** Data records follows **
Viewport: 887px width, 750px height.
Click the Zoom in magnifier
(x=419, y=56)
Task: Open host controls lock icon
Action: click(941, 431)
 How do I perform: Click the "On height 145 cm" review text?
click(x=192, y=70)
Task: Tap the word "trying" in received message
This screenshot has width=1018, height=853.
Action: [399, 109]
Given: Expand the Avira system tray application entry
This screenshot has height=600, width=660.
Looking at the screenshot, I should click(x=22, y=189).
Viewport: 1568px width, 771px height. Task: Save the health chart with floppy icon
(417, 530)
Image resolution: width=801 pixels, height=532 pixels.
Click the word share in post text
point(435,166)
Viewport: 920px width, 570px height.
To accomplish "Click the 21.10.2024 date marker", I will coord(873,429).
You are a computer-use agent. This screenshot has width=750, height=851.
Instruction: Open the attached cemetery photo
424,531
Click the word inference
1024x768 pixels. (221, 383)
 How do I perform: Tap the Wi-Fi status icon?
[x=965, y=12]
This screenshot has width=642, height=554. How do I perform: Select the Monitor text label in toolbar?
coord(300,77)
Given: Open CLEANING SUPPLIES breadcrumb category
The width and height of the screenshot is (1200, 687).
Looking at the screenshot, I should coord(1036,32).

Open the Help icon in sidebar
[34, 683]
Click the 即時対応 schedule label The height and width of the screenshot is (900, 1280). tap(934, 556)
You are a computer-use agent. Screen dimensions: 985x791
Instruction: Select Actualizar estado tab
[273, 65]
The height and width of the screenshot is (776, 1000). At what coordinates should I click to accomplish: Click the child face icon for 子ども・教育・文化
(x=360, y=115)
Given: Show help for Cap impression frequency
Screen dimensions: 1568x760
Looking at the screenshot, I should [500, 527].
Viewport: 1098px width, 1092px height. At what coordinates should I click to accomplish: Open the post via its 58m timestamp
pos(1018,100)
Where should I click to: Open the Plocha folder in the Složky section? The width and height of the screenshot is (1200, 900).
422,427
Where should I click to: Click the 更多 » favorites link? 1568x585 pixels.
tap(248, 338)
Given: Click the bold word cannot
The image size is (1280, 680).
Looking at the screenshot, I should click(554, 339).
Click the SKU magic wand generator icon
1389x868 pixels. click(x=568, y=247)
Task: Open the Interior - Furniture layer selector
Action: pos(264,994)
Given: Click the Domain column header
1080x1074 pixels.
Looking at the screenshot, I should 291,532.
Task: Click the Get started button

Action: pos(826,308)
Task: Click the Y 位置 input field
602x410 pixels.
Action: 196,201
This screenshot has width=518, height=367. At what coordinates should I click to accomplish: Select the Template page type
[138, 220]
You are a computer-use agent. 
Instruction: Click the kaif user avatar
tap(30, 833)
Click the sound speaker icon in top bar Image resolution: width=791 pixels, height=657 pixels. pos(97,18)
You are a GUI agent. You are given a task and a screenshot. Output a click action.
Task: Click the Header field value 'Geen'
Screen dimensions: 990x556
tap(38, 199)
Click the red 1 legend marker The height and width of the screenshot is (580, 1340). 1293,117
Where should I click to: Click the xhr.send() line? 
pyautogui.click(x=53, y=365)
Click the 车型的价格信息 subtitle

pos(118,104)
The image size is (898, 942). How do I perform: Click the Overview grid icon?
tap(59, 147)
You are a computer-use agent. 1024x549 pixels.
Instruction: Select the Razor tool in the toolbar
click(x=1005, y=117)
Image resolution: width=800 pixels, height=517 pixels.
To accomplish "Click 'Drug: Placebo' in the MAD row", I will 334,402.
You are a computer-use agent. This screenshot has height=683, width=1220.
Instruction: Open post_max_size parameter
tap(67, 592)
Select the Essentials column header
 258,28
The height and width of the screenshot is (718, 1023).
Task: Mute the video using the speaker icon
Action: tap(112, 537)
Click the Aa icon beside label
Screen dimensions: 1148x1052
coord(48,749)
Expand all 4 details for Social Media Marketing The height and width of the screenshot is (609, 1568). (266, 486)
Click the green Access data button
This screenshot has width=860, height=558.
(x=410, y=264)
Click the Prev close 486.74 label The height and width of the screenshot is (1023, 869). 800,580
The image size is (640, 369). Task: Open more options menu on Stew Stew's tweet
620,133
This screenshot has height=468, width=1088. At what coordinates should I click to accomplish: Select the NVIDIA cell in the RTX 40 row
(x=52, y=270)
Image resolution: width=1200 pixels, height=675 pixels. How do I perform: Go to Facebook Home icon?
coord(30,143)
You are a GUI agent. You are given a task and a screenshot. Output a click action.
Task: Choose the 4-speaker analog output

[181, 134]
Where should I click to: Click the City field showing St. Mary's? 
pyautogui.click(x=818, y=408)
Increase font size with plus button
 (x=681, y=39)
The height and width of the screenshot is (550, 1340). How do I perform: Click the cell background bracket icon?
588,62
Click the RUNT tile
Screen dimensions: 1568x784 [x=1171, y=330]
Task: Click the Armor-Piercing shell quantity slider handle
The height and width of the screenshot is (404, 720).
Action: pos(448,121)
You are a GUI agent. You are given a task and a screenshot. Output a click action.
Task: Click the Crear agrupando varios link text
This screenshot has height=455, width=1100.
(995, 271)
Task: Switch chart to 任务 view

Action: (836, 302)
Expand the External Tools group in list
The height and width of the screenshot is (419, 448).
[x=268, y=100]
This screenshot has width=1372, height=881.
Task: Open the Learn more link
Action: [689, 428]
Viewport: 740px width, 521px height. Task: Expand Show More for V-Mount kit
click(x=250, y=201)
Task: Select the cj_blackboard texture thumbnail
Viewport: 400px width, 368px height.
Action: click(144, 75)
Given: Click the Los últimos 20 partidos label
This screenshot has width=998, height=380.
** End of Data records **
What the exercise needs is every record again, word for word.

Task response:
Viewport: 887px width, 750px height.
Click the Zoom in magnifier
(x=419, y=56)
Task: Open host controls lock icon
Action: click(941, 431)
 How do I perform: Click the "On height 145 cm" review text?
click(x=192, y=70)
Task: Tap the word "trying" in received message
This screenshot has width=1018, height=853.
Action: [399, 109]
Given: Expand the Avira system tray application entry
This screenshot has height=600, width=660.
Looking at the screenshot, I should click(x=22, y=189).
Viewport: 1568px width, 771px height. Task: Save the health chart with floppy icon
(417, 530)
Image resolution: width=801 pixels, height=532 pixels.
Click the word share in post text
point(435,166)
Viewport: 920px width, 570px height.
To accomplish "Click the 21.10.2024 date marker", I will coord(873,429).
You are a computer-use agent. This screenshot has width=750, height=851.
Instruction: Open the attached cemetery photo
424,531
Click the word inference
1024x768 pixels. (221, 383)
 How do I perform: Tap the Wi-Fi status icon?
[x=965, y=12]
This screenshot has width=642, height=554. How do I perform: Select the Monitor text label in toolbar?
coord(300,77)
Given: Open CLEANING SUPPLIES breadcrumb category
The width and height of the screenshot is (1200, 687).
Looking at the screenshot, I should coord(1036,32).

Open the Help icon in sidebar
[34, 683]
Click the 即時対応 schedule label The height and width of the screenshot is (900, 1280). tap(934, 556)
You are a computer-use agent. Screen dimensions: 985x791
Instruction: Select Actualizar estado tab
[273, 65]
The height and width of the screenshot is (776, 1000). At what coordinates should I click to accomplish: Click the child face icon for 子ども・教育・文化
(x=360, y=115)
Given: Show help for Cap impression frequency
Screen dimensions: 1568x760
Looking at the screenshot, I should [500, 527].
Viewport: 1098px width, 1092px height. At what coordinates should I click to accomplish: Open the post via its 58m timestamp
pos(1018,100)
Where should I click to: Open the Plocha folder in the Složky section? The width and height of the screenshot is (1200, 900).
422,427
Where should I click to: Click the 更多 » favorites link? 1568x585 pixels.
tap(248, 338)
Given: Click the bold word cannot
The image size is (1280, 680).
Looking at the screenshot, I should click(554, 339).
Click the SKU magic wand generator icon
1389x868 pixels. click(x=568, y=247)
Task: Open the Interior - Furniture layer selector
Action: pos(264,994)
Given: Click the Domain column header
1080x1074 pixels.
Looking at the screenshot, I should 291,532.
Task: Click the Get started button

Action: pos(826,308)
Task: Click the Y 位置 input field
602x410 pixels.
Action: 196,201
This screenshot has width=518, height=367. At what coordinates should I click to accomplish: Select the Template page type
[138, 220]
You are a computer-use agent. 
Instruction: Click the kaif user avatar
tap(30, 833)
Click the sound speaker icon in top bar Image resolution: width=791 pixels, height=657 pixels. pos(97,18)
You are a GUI agent. You are given a task and a screenshot. Output a click action.
Task: Click the Header field value 'Geen'
Screen dimensions: 990x556
tap(38, 199)
Click the red 1 legend marker The height and width of the screenshot is (580, 1340). 1293,117
Where should I click to: Click the xhr.send() line? 
pyautogui.click(x=53, y=365)
Click the 车型的价格信息 subtitle

pos(118,104)
The image size is (898, 942). How do I perform: Click the Overview grid icon?
tap(59, 147)
You are a computer-use agent. 1024x549 pixels.
Instruction: Select the Razor tool in the toolbar
click(x=1005, y=117)
Image resolution: width=800 pixels, height=517 pixels.
To accomplish "Click 'Drug: Placebo' in the MAD row", I will 334,402.
You are a computer-use agent. This screenshot has height=683, width=1220.
Instruction: Open post_max_size parameter
tap(67, 592)
Select the Essentials column header
 258,28
The height and width of the screenshot is (718, 1023).
Task: Mute the video using the speaker icon
Action: tap(112, 537)
Click the Aa icon beside label
Screen dimensions: 1148x1052
coord(48,749)
Expand all 4 details for Social Media Marketing The height and width of the screenshot is (609, 1568). (266, 486)
Click the green Access data button
This screenshot has width=860, height=558.
(x=410, y=264)
Click the Prev close 486.74 label The height and width of the screenshot is (1023, 869). 800,580
The image size is (640, 369). Task: Open more options menu on Stew Stew's tweet
620,133
This screenshot has height=468, width=1088. At what coordinates should I click to accomplish: Select the NVIDIA cell in the RTX 40 row
(x=52, y=270)
Image resolution: width=1200 pixels, height=675 pixels. How do I perform: Go to Facebook Home icon?
coord(30,143)
You are a GUI agent. You are given a task and a screenshot. Output a click action.
Task: Choose the 4-speaker analog output

[181, 134]
Where should I click to: Click the City field showing St. Mary's? 
pyautogui.click(x=818, y=408)
Increase font size with plus button
 (x=681, y=39)
The height and width of the screenshot is (550, 1340). How do I perform: Click the cell background bracket icon?
588,62
Click the RUNT tile
Screen dimensions: 1568x784 [x=1171, y=330]
Task: Click the Armor-Piercing shell quantity slider handle
The height and width of the screenshot is (404, 720).
Action: pos(448,121)
You are a GUI agent. You are given a task and a screenshot. Output a click action.
Task: Click the Crear agrupando varios link text
This screenshot has height=455, width=1100.
(995, 271)
Task: Switch chart to 任务 view

Action: (836, 302)
Expand the External Tools group in list
The height and width of the screenshot is (419, 448).
[x=268, y=100]
This screenshot has width=1372, height=881.
Task: Open the Learn more link
Action: [689, 428]
Viewport: 740px width, 521px height. Task: Expand Show More for V-Mount kit
click(x=250, y=201)
Task: Select the cj_blackboard texture thumbnail
Viewport: 400px width, 368px height.
Action: click(144, 75)
Given: Click the Los últimos 20 partidos label
This screenshot has width=998, height=380.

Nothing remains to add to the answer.